For my Sunday long runs, I usually take a very scenic route on the outskirts of Bangalore.
It’s a Bangalore far away from the noise, chaos, and dust. Here, hills loom in the distance. A lake laps away lazily. Yawning puppies nip at my feet. Startled cows stop their grazing to gaze. Birds get busy doing whatever birds have to be busy with at 6 am.
Almost always, I take the same route. I dread to come upon unexpected uphill roads. This road, I know, I think. I have studied its contours and can control how my run goes. If that’s not a metaphor for how I have led life, I don’t know what else is.
This Sunday though I took the same road, at one point, I took a different turn. I passed factories now. The lake was behind me. And then, I saw it—a mental health institute. A memory flashed.
I had been here. Many years ago. When I was in college, we had come here to get “first-hand” experience of mental health. We were a bunch of students who knew nothing about mental health apart from the paper “Abnormal Psychology.” We had come there, gawking and gaping.
We passed by corridors of pain. A woman rocked herself back and forth relentlessly. Another stood where she was, unmoving—catatonic stupor. Someone else screamed. Again and again. My head reeled.
I came out of the wards to the green grass, and a man came to talk to us. Dressed in a red T-shirt and blue jeans, he paused to ask us questions. “I have done my MBA,” he revealed. We nodded. He must be the manager, we thought.
We spoke for a while.
Then, our escort found us. He smiled nervously at the smartly dressed man. “Sorry,” our attendant mumbled. We looked at him, puzzled. “He has acute manic schizophrenia. He shouldn’t have been near you.”
I remember turning back to look at him. He was still standing there, looking out at the grass. It was an image that would remain with me for the rest of my life. Is this what schizophrenia looks like? I thought.
Mental illness, I had thought, is all the violence, rage, stupor, the very obvious “signs.” But that man showed me just how internal our battles are and that nothing is what it appears on the surface.
Over the last few months, nothing about the mental wellness I have grappled with fits into that mold. By all accounts, people think I have it all sorted. Yet, I have gone through numbing paralysis, flashbacks, revisiting trauma, anxiety, disconnection from people, and struggles to work. After being harassed by 91 calls one day years ago, my mind started to process all calls as “danger.” It took me a while to even connect my anxiety at taking calls with what had happened, so deeply had I buried it. This year, after going through the terrifying anxiety of watching people I love being hospitalized one after another, I flinch every time anyone I love even coughs. I rewound this tape endlessly in my mind. This tape called shame and guilt. My way of processing any ill-treatment is to forgive quickly. Make things alright with the person who hurt me rather than express really what I feel. “That is a normal response to trauma,” my therapist told me yesterday. She said it kindly. Very kindly. And my heart broke at what I had been doing to myself.
So, here I am.
I am broken in different places. But those places are all letting in light.

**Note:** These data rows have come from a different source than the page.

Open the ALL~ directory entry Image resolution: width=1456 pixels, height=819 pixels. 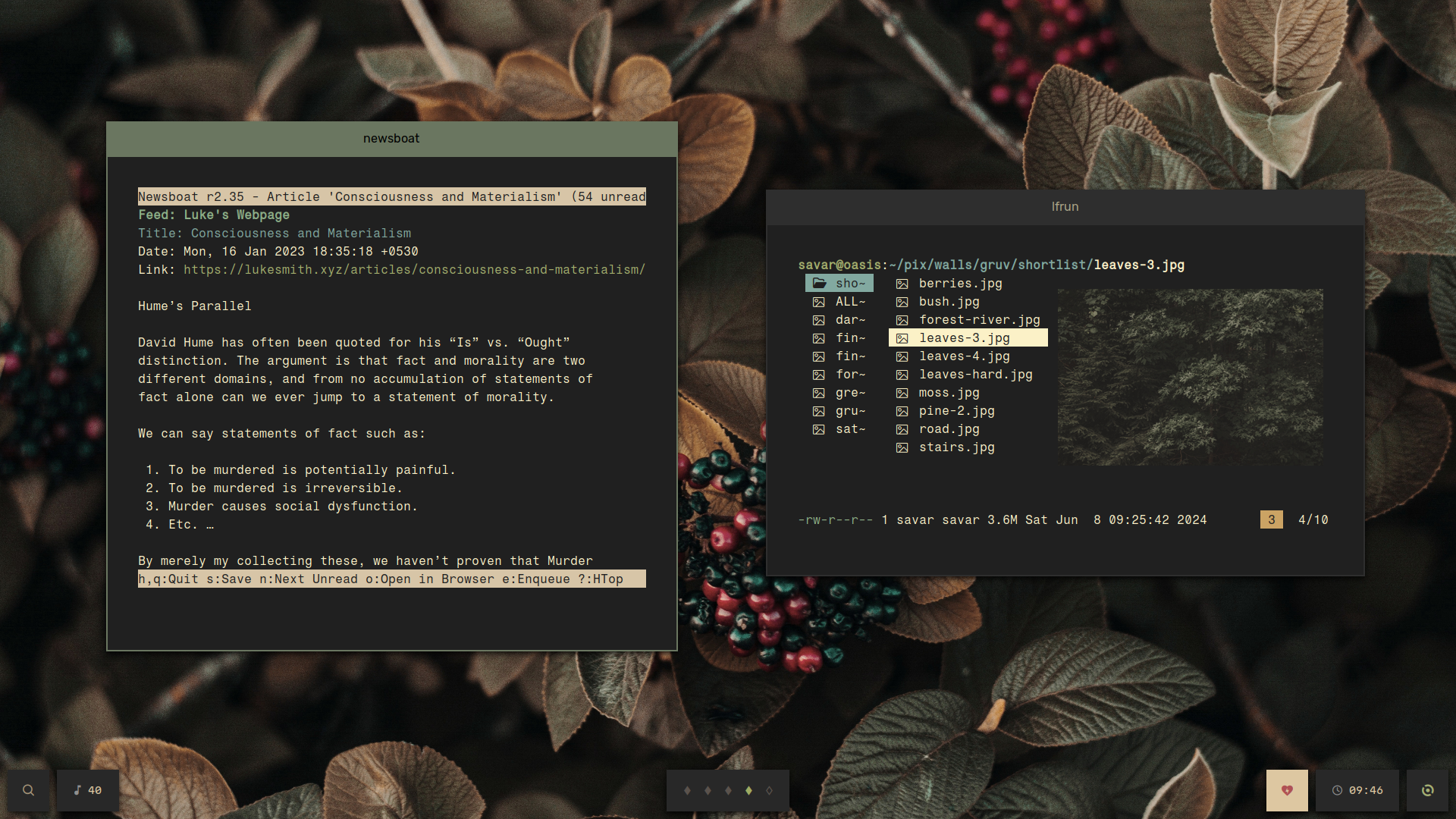849,302
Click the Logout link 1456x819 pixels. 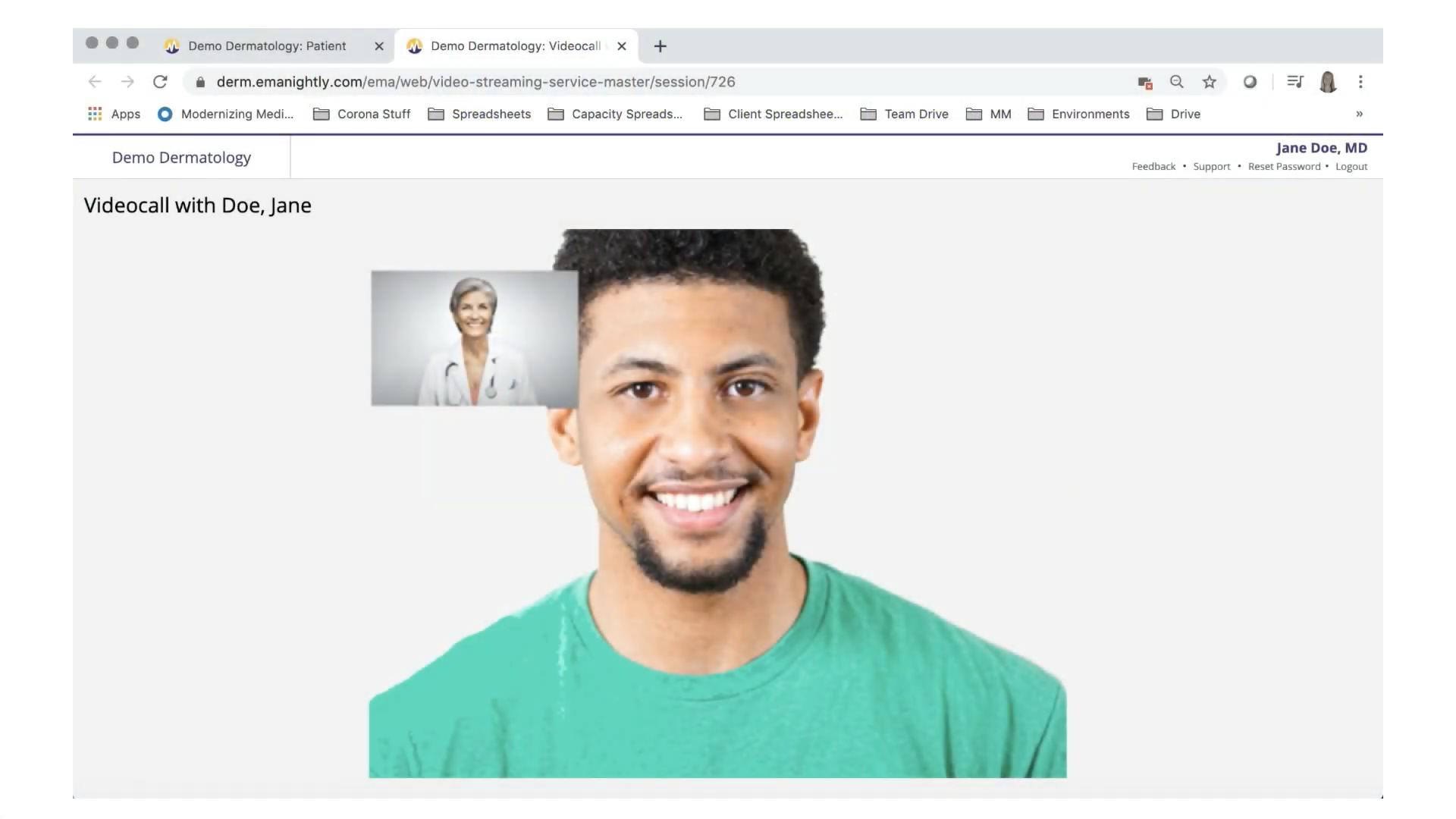point(1351,167)
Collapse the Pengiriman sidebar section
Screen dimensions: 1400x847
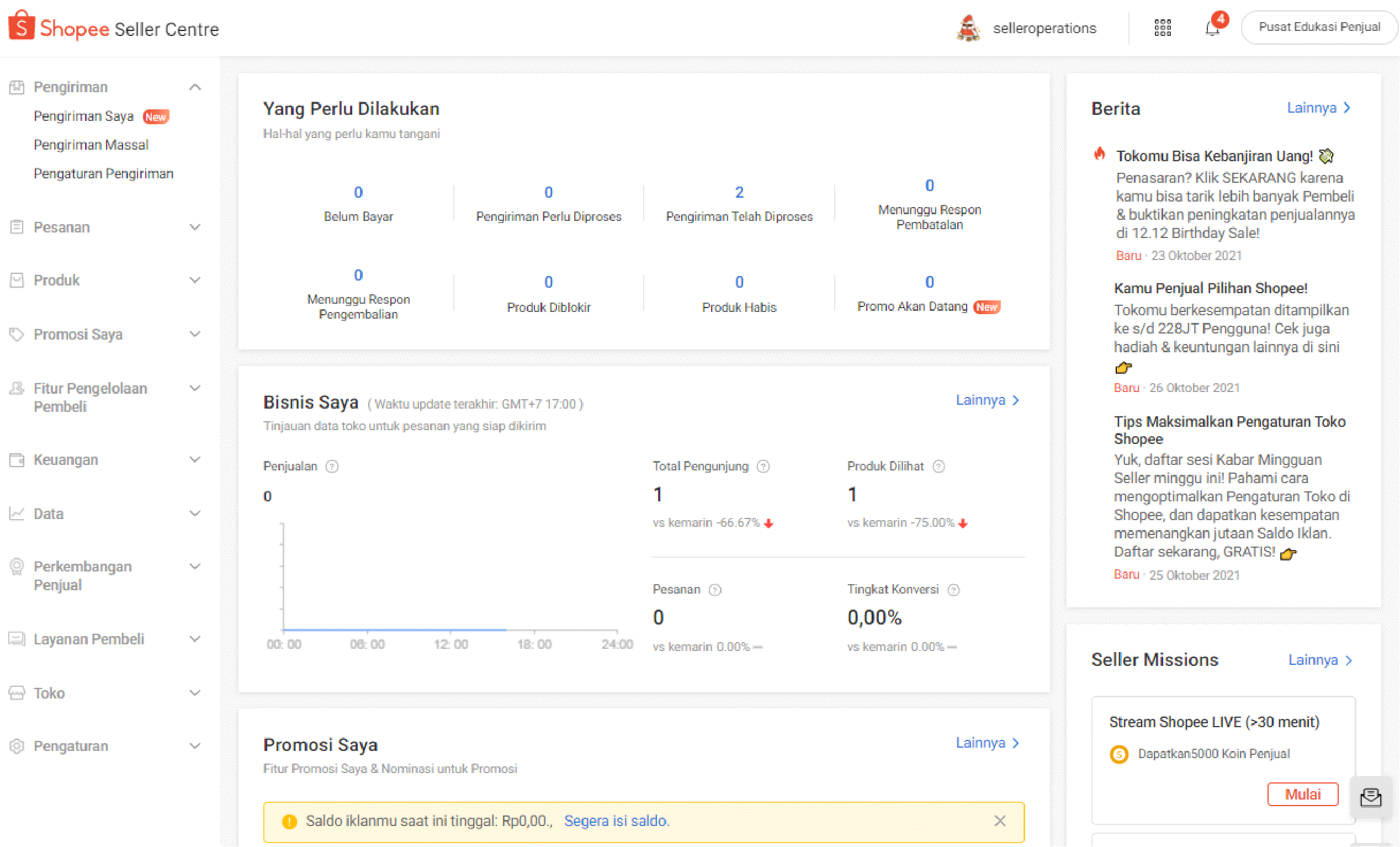[x=195, y=87]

I have gone through the most difficult battle just to get justice. I can’t write about it because that’s the price I have to pay for my safety. Women have to live in fear even when they are right.
If someone with the resources I have had to struggle so much, my heart goes out to less-privileged women and men and everyone who would have to spend their lives silenced. Who have to deal with trauma without being able to afford a therapist. Who have to manage mental wellness without the beautiful, nourishing support network of amazing friends that I have. The sort of friends who have shown me they would do anything for me.
And my mind goes back to that intelligent young man I saw then. I wonder if he healed. I wonder if he got back to using his MBA at work.
I can only send him Metta, send him as much loving-kindness for him as I do for myself.
And I can only continue to work on compassionate wellness for myself.
As part of my work with LifeWordsmith, I will start India’s first mental health content platform to provide everyone easy access to credible, authentic information on mental wellness.
We intend to build free listening circles headed by mental health professionals so that everyone has a space to be heard. For that beautiful voice of pain to burst into song.
The process of standing up has left me drained.
But there’s beauty in my life: in the love I have, the support I have, the immense beauty of the vast sky that tells me that “it will all be ok.”
I am healing, and I promise to leave your world a better place once I am done.